§ Work order A:
In the vegan Worcestershire sauce post, condense the paragraph beginning "Now, I didn't have ground ginger" into a short bulleted list that keeps its main facts.
§ Work order B:
Reproduce word for word the part of the vegan Worcestershire sauce post from "3. Taste the" to "to a month.".

§ Selected excerpt:
>>>>>
Vegan Worcestershire Sauce

There is an old joke that goes: the three hardest things to say are, “I am sorry”, “I was wrong”, and “Worcestershire Sauce”!


Worcestershire Sauce is a great source of umami in lots of recipes and, indeed, as a condiment added straight to food. The original recipe is not vegan because it includes anchovies, but there are vegan alternatives.

I needed some for a recipe, and didn’t have any to hand, so I asked ChatGPT, with the GPT4 engine, for a suggestion. It gave me the following recipe:

Vegan Worcestershire Sauce Substitute:

Ingredients:

  • 1/4 cup (60 ml) tamari or soy sauce
  • 2 tablespoons apple cider vinegar
  • 1 tablespoon light brown sugar or maple syrup
  • 1/2 teaspoon ground mustard
  • 1/2 teaspoon onion powder
  • 1/2 teaspoon garlic powder
  • 1/4 teaspoon ground ginger
  • 1/4 teaspoon ground cinnamon
  • 1/8 teaspoon ground cloves
  • A pinch of cayenne pepper (optional, for heat)

Instructions:

  1. In a small bowl, whisk together the tamari, apple cider vinegar, and light brown sugar or maple syrup until the sugar is dissolved.

  2. Add the ground mustard, onion powder, garlic powder, ground ginger, ground cinnamon, ground cloves, and cayenne pepper (if using). Whisk well to combine all the ingredients.

  3. Taste the mixture and adjust the seasoning if necessary. If it's too salty, you can add a bit more vinegar or sweetener to balance the flavor.

  4. Use this mixture in place of vegan Worcestershire sauce in the Vegan Steak Diane recipe. Store any leftovers in an airtight container in the refrigerator for up to a month.


Now, I didn’t have ground ginger, cinnamon or cloves, so used some garam masala as a substitute. I also didn’t have any apple cider vinegar left, so substituted with balsamic vinegar - which made it sweeter, but with an interesting depth!

I didn’t need all this volume for my recipe, so just halved everything and used it all.
<<<<<
§ Given information:
>>>>>
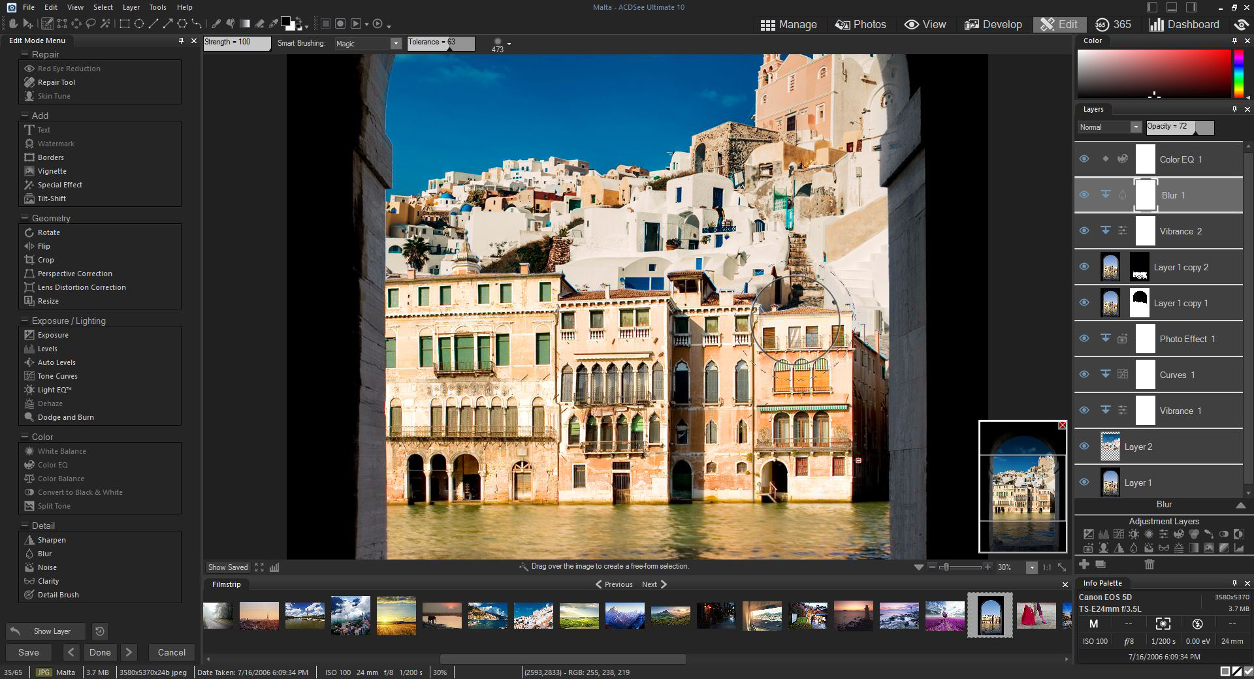Select the Hand tool in the toolbar
This screenshot has height=679, width=1254.
pyautogui.click(x=13, y=24)
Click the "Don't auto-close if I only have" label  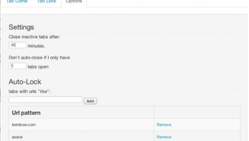click(39, 57)
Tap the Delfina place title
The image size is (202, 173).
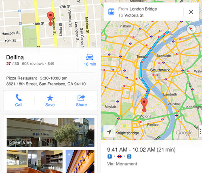(x=15, y=57)
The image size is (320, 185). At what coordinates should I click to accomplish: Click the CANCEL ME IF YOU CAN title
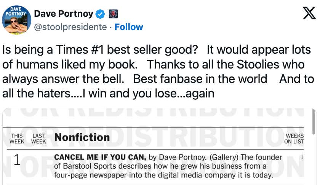tap(100, 157)
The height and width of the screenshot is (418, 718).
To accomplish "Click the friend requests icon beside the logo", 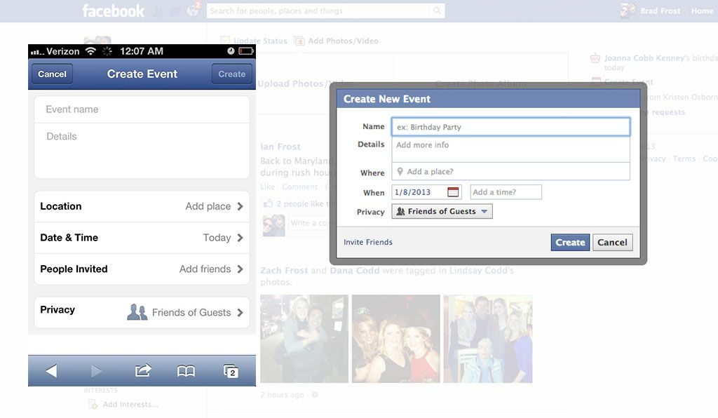I will pos(158,11).
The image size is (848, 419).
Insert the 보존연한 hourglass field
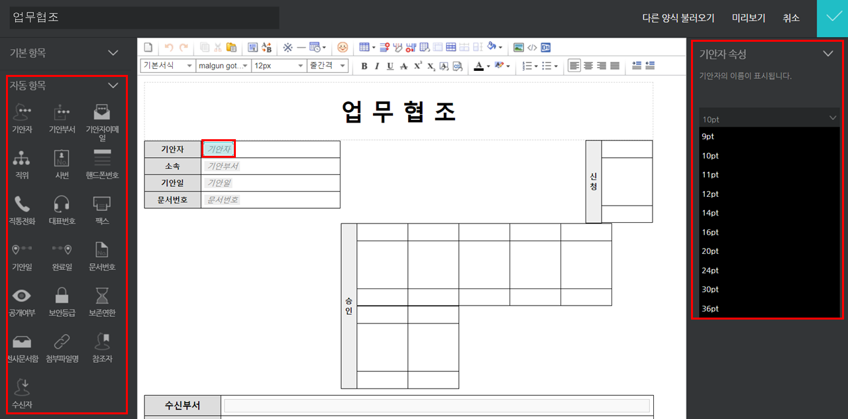pyautogui.click(x=101, y=296)
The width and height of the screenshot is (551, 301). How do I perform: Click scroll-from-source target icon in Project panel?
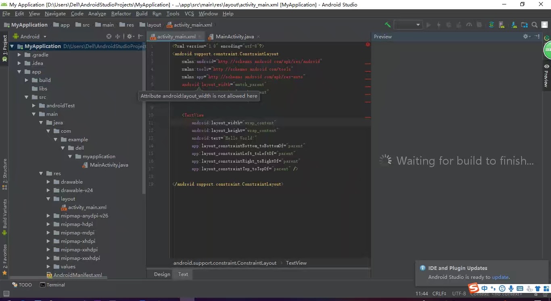click(x=109, y=36)
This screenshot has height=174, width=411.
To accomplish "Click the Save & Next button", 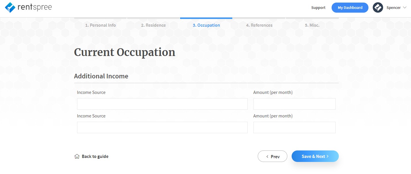I will point(315,156).
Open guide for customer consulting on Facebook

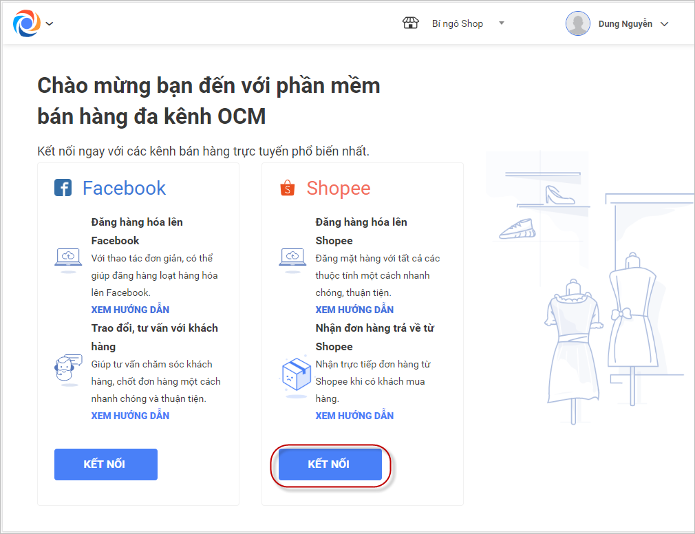click(130, 416)
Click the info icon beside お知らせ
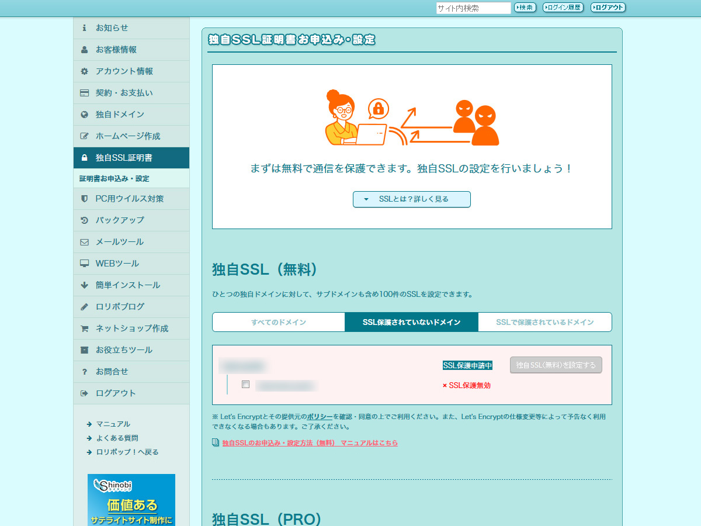The image size is (701, 526). pos(84,28)
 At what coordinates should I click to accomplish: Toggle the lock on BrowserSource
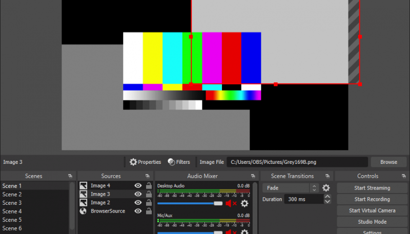(x=149, y=211)
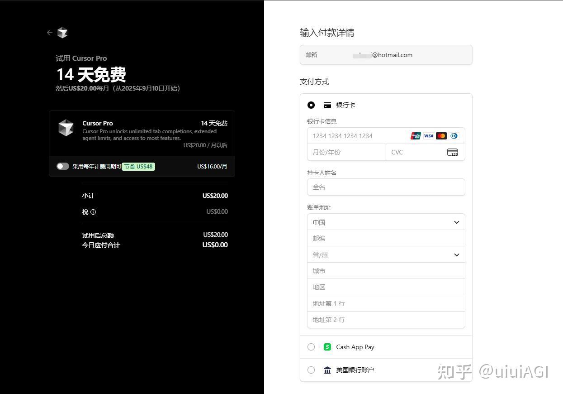Click the back arrow to return
The height and width of the screenshot is (394, 563).
[50, 32]
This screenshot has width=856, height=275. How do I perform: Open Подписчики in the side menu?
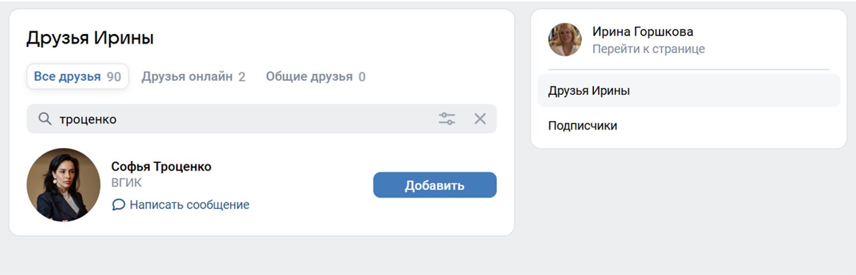coord(582,125)
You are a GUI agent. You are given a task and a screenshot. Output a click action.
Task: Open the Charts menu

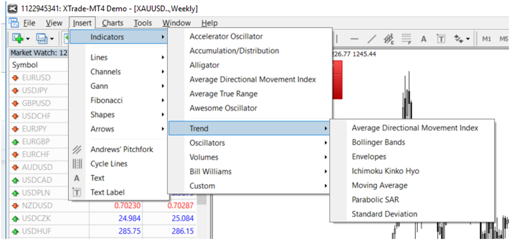pyautogui.click(x=113, y=23)
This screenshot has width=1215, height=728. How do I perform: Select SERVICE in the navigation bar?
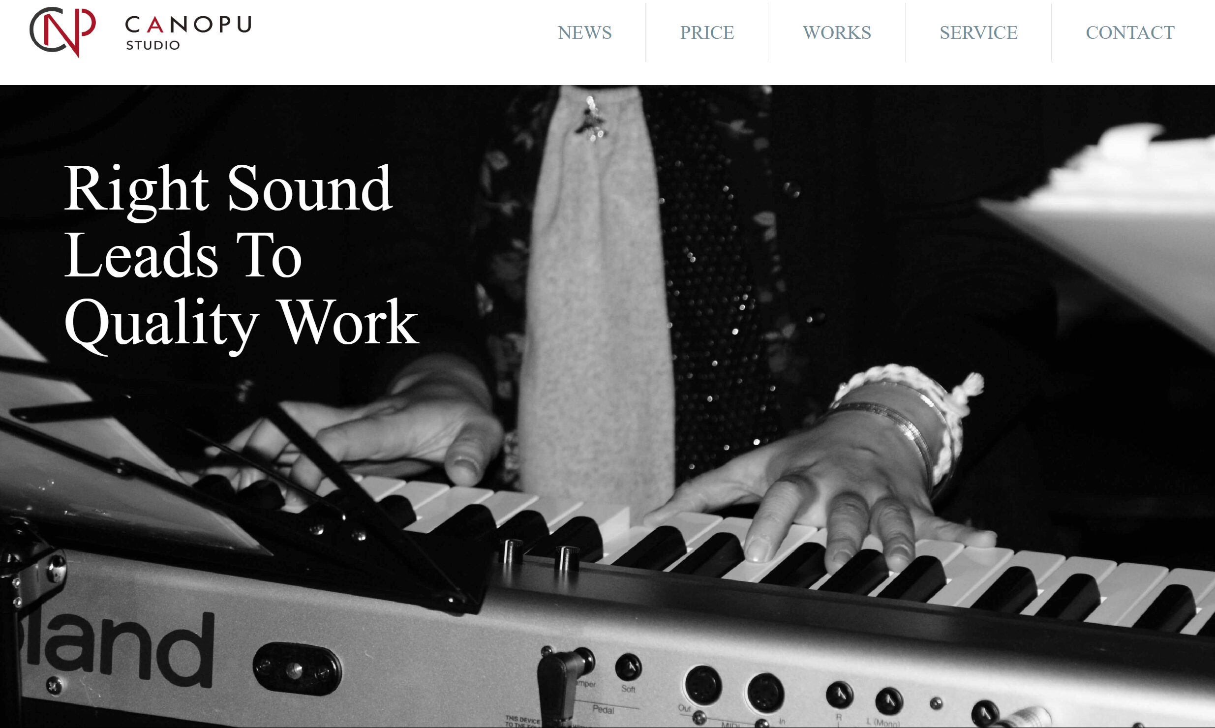[978, 32]
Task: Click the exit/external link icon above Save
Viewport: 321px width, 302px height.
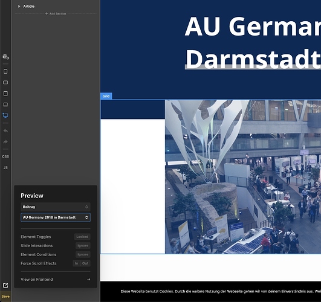Action: click(x=5, y=285)
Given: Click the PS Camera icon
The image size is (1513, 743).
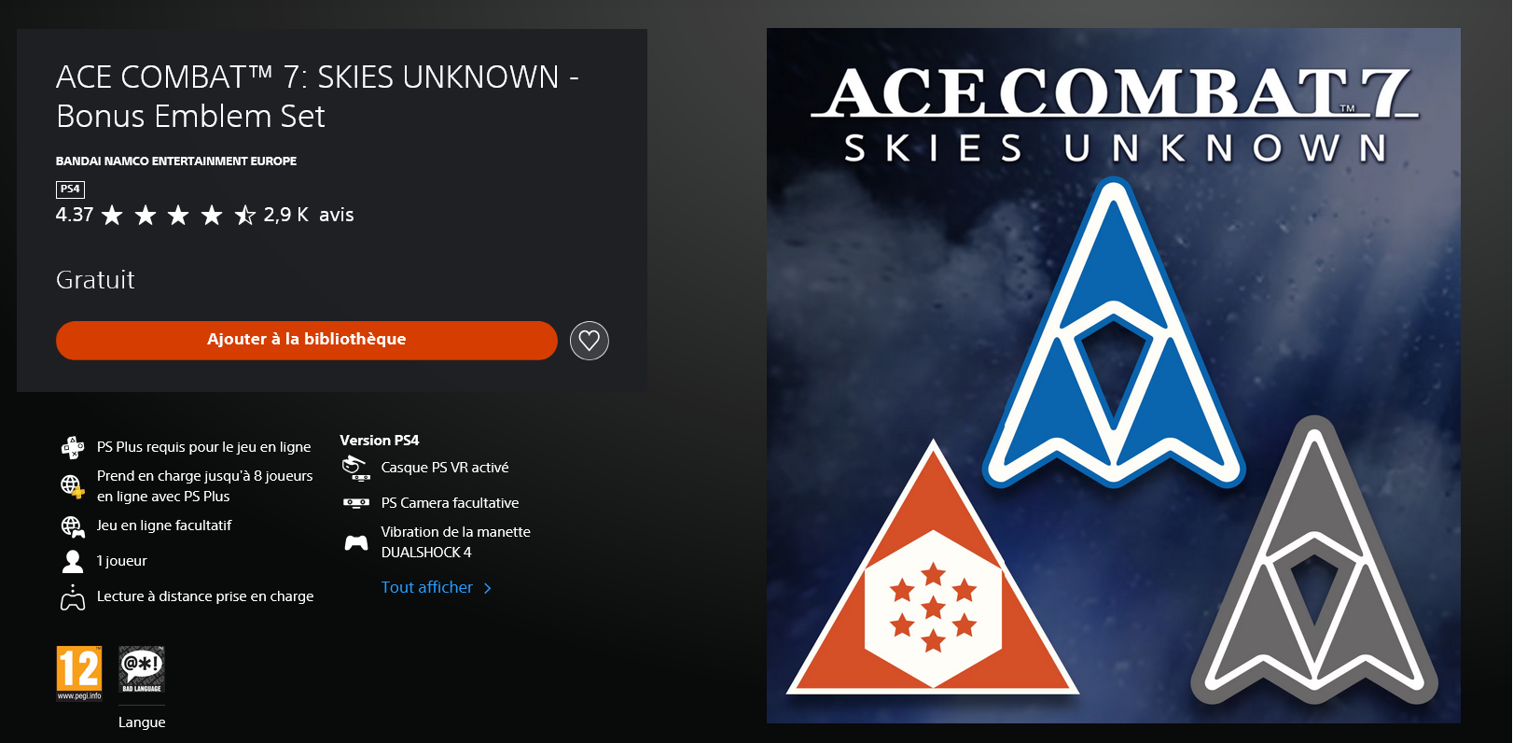Looking at the screenshot, I should [x=356, y=502].
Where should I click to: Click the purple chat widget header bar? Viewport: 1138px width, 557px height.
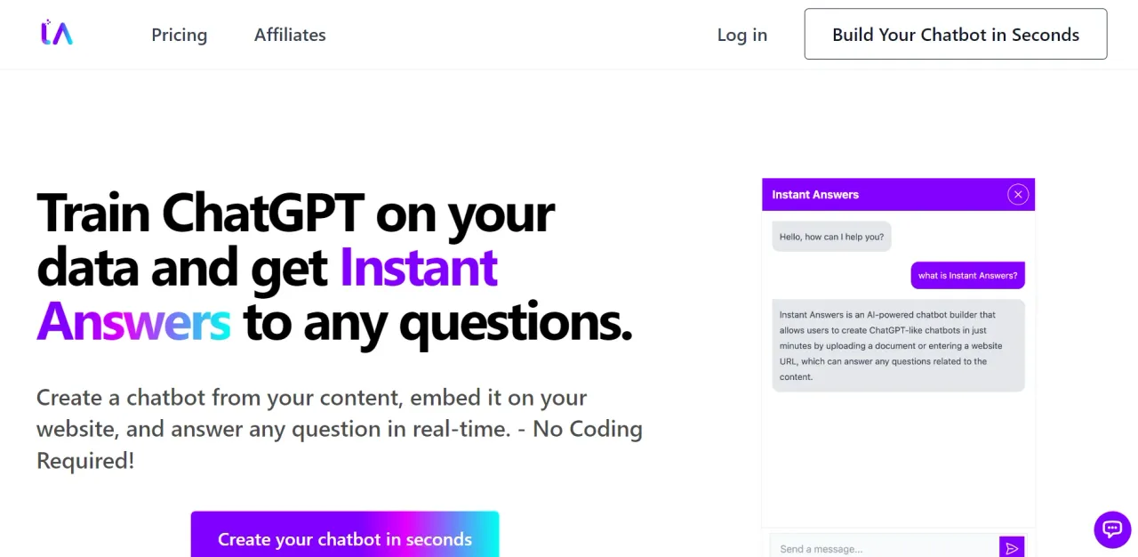(898, 194)
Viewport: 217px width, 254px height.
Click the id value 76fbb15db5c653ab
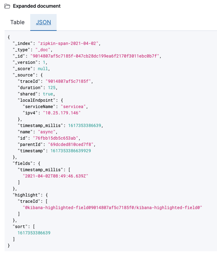click(55, 138)
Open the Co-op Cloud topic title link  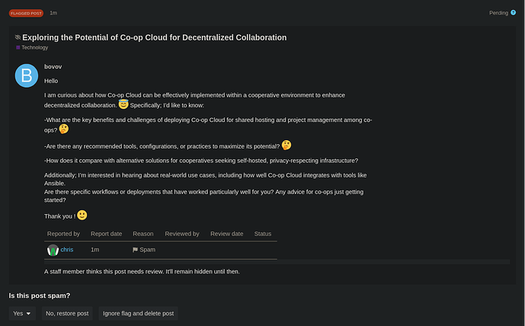154,37
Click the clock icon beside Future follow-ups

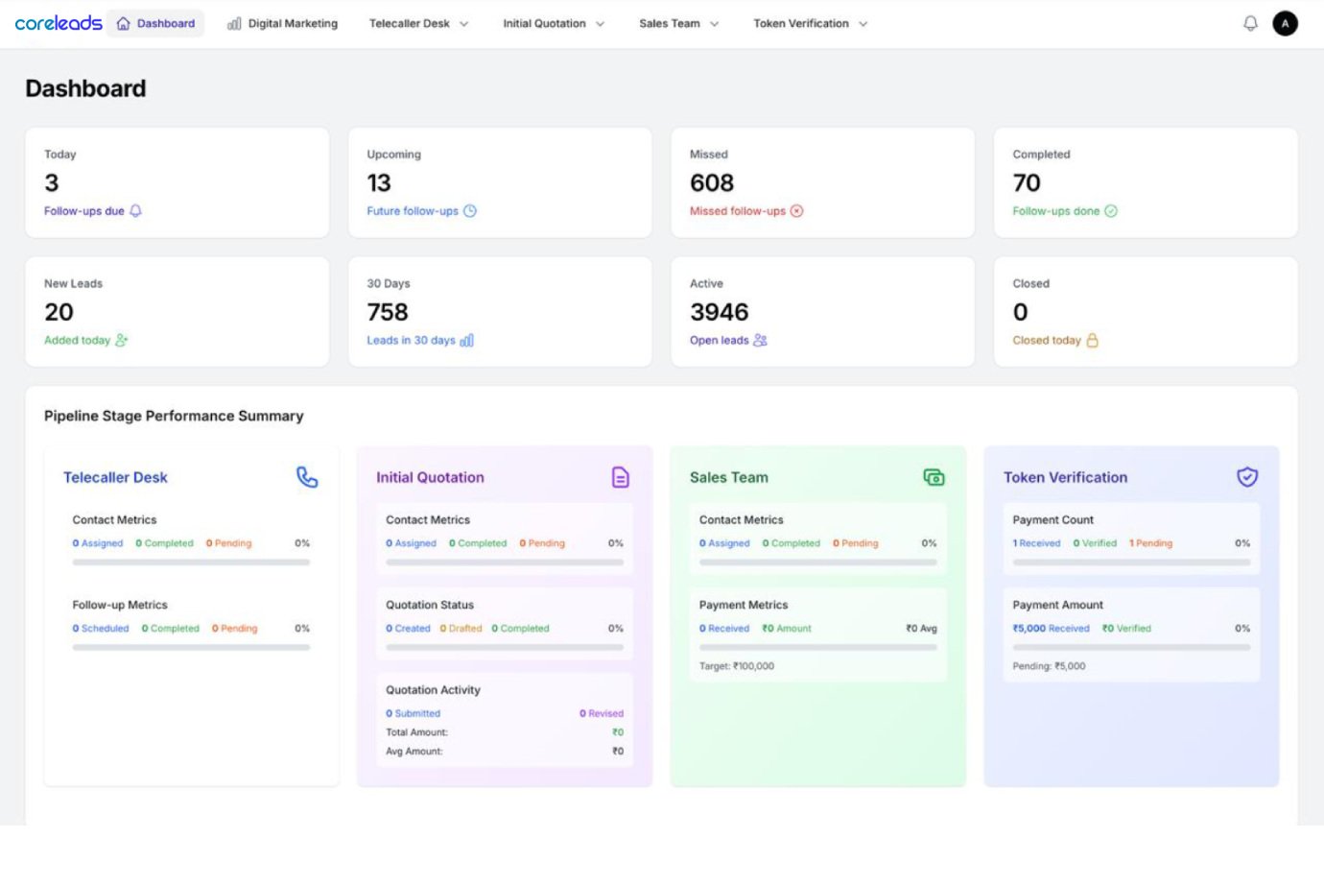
<<<<<
§ Expected output A:
- Garam masala replaced the ground ginger, cinnamon and cloves, which the writer didn't have.
- Balsamic vinegar replaced the apple cider vinegar, which had run out.
- The balsamic made the sauce sweeter but gave it an interesting depth.

§ Expected output B:
3. Taste the mixture and adjust the seasoning if necessary. If it's too salty, you can add a bit more vinegar or sweetener to balance the flavor.

  4. Use this mixture in place of vegan Worcestershire sauce in the Vegan Steak Diane recipe. Store any leftovers in an airtight container in the refrigerator for up to a month.